The world’s first achondroplasia drug: C-type natriuretic peptide analogue vosoritide will soon be approved: it can solve the underlying cause of the disease!



BioMarin Pharmaceuticals recently announced that the European Medicines Agency (EMA) Committee for Medicinal Products for Human Use (CHMP) has issued a positive review opinion recommending approval of vosoritide (Voxoritide, BMN111), which is a once-daily injection The C-type natriuretic peptide (CNP) analog of C-type natriuretic peptide (CNP) is used to treat achondroplasia in children from 2 years old to the closed growth plate.

Closure of the growth plate occurs after puberty, when the final adult height is reached. Achondroplasia is the most common disproportionate short stature in humans.

First achondroplasia drug: C-type natriuretic peptide analogue vosoritide

 

Now, CHMP’s opinions will be submitted to the European Commission (EC) for review, which is expected to make a final review decision within the next two months. If approved, vosoritide will be sold under the brand name Voxzogo. At present, vosoritide is also under review by the US FDA, and the target date of the Prescription Drug User Fee Act (PDUFA) is November 20, 2021. Previously, vosoritide was granted Orphan Drug Designation (ODD) for the treatment of achondroplasia in the United States and the European Union.

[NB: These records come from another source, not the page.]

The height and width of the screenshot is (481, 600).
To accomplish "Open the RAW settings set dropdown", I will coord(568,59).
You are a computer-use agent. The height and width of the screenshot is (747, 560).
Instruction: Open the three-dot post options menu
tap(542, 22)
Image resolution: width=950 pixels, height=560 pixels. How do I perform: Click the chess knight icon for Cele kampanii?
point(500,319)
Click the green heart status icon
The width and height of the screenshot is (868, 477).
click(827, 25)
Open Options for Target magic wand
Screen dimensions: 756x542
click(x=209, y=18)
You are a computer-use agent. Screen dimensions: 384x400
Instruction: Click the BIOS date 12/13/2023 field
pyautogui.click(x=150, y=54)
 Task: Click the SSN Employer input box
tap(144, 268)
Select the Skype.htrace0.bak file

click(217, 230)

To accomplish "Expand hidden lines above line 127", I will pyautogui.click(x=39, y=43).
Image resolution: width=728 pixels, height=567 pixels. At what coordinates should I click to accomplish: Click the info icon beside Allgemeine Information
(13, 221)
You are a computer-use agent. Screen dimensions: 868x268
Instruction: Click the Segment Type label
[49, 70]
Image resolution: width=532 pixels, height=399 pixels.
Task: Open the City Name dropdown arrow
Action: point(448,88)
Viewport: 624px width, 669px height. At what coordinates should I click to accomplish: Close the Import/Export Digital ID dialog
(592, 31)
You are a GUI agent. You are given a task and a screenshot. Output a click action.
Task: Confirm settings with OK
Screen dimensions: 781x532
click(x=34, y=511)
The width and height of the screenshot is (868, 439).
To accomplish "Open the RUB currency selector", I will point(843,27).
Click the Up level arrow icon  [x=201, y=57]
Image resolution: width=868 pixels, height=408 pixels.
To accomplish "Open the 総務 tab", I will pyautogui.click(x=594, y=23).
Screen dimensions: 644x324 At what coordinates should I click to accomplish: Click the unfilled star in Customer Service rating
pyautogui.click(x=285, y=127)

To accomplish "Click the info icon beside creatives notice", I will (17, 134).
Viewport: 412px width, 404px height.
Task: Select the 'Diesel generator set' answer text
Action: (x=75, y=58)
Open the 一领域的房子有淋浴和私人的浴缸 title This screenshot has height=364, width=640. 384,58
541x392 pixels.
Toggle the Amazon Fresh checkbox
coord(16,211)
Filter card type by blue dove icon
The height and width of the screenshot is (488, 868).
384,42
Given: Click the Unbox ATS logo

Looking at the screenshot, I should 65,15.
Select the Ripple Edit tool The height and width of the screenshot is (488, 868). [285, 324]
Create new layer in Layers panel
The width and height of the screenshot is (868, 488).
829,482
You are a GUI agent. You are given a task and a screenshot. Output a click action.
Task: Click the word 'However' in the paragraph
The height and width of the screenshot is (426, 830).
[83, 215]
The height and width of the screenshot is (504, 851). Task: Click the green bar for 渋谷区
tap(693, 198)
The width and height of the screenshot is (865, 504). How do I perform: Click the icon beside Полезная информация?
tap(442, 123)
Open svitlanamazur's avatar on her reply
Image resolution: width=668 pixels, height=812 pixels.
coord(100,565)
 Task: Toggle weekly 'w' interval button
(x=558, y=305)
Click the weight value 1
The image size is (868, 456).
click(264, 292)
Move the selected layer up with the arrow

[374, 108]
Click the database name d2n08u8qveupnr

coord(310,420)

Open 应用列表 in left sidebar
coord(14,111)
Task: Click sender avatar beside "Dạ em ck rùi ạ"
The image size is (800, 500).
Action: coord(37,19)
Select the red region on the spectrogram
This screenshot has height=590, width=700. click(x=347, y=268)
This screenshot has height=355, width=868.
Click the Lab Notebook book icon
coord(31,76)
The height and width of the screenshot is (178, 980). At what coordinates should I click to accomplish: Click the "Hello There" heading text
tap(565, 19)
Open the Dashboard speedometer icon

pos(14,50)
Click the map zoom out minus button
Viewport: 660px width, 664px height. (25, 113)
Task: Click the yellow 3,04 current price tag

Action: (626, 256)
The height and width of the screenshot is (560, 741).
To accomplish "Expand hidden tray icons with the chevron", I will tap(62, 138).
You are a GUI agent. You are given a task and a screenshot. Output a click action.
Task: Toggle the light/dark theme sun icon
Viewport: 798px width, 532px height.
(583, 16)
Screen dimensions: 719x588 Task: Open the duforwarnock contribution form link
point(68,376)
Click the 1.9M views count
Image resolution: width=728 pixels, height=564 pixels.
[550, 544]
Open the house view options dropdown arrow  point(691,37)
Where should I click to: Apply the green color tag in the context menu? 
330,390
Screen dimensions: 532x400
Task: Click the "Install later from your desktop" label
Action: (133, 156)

If approved, vosoritide will become the first drug to treat achondroplasia. The drug can treat the root cause of the disease, represents a major medical breakthrough, and has the potential to have a meaningful impact on the lives of patients.

The positive review of CHMP is based on data from the vosoritide clinical development project, including results from a randomized, double-blind, placebo-controlled Phase 3 study. The results of this phase 3 study are further supported by the long-term safety and efficacy data of the ongoing open-label phase 2 extension study, which shows that: receiving vosoritide treatment during the 5-year (60-month) observation period with the current data Of children with achondroplasia, the growth rate continues to be higher than the patient’s baseline level and higher than the expected annual growth rate for untreated children with achondroplasia. In addition, bone age progressed normally, and no acceleration of bone age was observed, indicating that vosoritide did not reduce the total duration of the growth phase.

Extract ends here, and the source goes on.